Establishing the Process. The way a curriculum-review project is initiated has much to do with its eventual success, network participants say. They recommend that schools first announce the intent of the curriculum review, stating the reasons the effort is needed and its expected results. A steering committee should be formed that includes teachers, administrators, school-board members, and students. A "needs assessment"--which offers a convenient way to involve different groups, say the participants, and useful results that may determine the direction for the entire study--should be conducted.

Adopting a Model. The curriculum-reform group should review various conceptions of ways to organize knowledge and then choose, or design, one suitable to their circumstances. (Six of the network groups adopted a general-education model developed by Ernest L. Boyer, president of the Carnegie Foundation for the Advancement of Teaching. Three schools based their work on a model proposed by Mr. Cawelti; others referred to the basic academic competencies published last spring by the College Board and a model developed in 1964 by Harry S. Broudy, professor of education and philosophy emeritus of the Univer-sity of Illinois.

Defining Specific Skills. The next step is to define the specific skills, competencies, and concepts that all students must master, and the broader objectives and outcomes in learning and development that the curriculum should produce, according to the report.

Planning Curriculum Changes. Once the specific skills were outlined, ''most schools in the network did not immediately begin to plan a new curriculum but instead had teachers, and sometimes students, inventory the extent to which the items were included in current courses," according to the curriculum report. The curriculum groups analyzed student transcripts to determine the proportion of students in those courses, revised the structure and content of courses, and prepared recommended changes in graduation requirements that they deemed necessary to accomplish their goals.

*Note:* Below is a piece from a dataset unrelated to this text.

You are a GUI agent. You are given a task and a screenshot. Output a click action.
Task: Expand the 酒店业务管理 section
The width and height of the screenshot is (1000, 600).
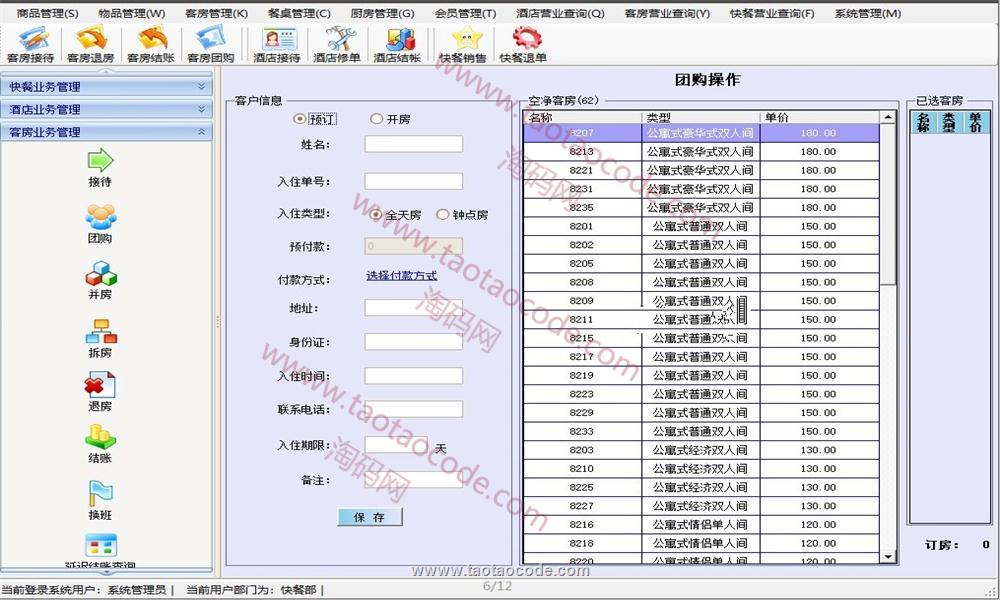coord(108,109)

Recommending Changes to the School Board. The local board of education should be kept informed of the project from the beginning to avoid problems later on, network members advise.

Implementing Changes. Schools should complete the curriculum-development project by selecting materials, conducting staff-development programs to ensure that all understand and can work with the changes, and planning ways to assess students' mastery of the new required competencies and skills.